(Items from a data source)
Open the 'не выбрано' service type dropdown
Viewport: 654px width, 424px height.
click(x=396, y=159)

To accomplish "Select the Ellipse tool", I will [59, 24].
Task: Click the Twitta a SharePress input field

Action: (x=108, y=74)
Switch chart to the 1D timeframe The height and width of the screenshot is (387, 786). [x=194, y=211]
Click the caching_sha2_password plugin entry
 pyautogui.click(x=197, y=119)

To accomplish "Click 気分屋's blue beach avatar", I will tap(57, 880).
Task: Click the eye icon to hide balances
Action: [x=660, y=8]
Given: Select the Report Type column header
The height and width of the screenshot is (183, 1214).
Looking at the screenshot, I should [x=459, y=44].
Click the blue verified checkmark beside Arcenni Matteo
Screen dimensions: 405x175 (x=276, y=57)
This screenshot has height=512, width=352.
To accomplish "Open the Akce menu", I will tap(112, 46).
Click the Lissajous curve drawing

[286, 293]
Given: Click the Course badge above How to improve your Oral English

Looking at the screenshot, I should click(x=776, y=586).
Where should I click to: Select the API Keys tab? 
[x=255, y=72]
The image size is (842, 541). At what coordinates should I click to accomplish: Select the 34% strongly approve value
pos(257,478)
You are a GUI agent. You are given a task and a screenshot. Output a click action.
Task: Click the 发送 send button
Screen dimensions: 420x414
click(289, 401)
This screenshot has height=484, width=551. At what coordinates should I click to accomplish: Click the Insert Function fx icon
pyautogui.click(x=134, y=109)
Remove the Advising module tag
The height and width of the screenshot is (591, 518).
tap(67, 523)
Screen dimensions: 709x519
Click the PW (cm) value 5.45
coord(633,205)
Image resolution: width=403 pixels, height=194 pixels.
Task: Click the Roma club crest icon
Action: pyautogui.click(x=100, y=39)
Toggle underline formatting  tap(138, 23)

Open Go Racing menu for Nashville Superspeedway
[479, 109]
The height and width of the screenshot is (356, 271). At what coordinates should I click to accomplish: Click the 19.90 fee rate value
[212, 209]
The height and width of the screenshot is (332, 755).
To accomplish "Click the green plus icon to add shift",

* _Prompt_:
Please return every line of the data, unaltered.

* _Exercise result_:
Open the 'не выбрано' service type dropdown
Viewport: 654px width, 424px height.
click(x=396, y=159)

To accomplish "Select the Ellipse tool", I will [59, 24].
Task: Click the Twitta a SharePress input field

Action: (x=108, y=74)
Switch chart to the 1D timeframe The height and width of the screenshot is (387, 786). [x=194, y=211]
Click the caching_sha2_password plugin entry
 pyautogui.click(x=197, y=119)

To accomplish "Click 気分屋's blue beach avatar", I will tap(57, 880).
Task: Click the eye icon to hide balances
Action: [x=660, y=8]
Given: Select the Report Type column header
The height and width of the screenshot is (183, 1214).
Looking at the screenshot, I should [x=459, y=44].
Click the blue verified checkmark beside Arcenni Matteo
Screen dimensions: 405x175 (x=276, y=57)
This screenshot has height=512, width=352.
To accomplish "Open the Akce menu", I will tap(112, 46).
Click the Lissajous curve drawing

[286, 293]
Given: Click the Course badge above How to improve your Oral English

Looking at the screenshot, I should click(x=776, y=586).
Where should I click to: Select the API Keys tab? 
[x=255, y=72]
The image size is (842, 541). At what coordinates should I click to accomplish: Select the 34% strongly approve value
pos(257,478)
You are a GUI agent. You are given a task and a screenshot. Output a click action.
Task: Click the 发送 send button
Screen dimensions: 420x414
click(289, 401)
This screenshot has height=484, width=551. At what coordinates should I click to accomplish: Click the Insert Function fx icon
pyautogui.click(x=134, y=109)
Remove the Advising module tag
The height and width of the screenshot is (591, 518).
tap(67, 523)
Screen dimensions: 709x519
Click the PW (cm) value 5.45
coord(633,205)
Image resolution: width=403 pixels, height=194 pixels.
Task: Click the Roma club crest icon
Action: pyautogui.click(x=100, y=39)
Toggle underline formatting  tap(138, 23)

Open Go Racing menu for Nashville Superspeedway
[479, 109]
The height and width of the screenshot is (356, 271). At what coordinates should I click to accomplish: Click the 19.90 fee rate value
[212, 209]
The height and width of the screenshot is (332, 755).
To accomplish "Click the green plus icon to add shift",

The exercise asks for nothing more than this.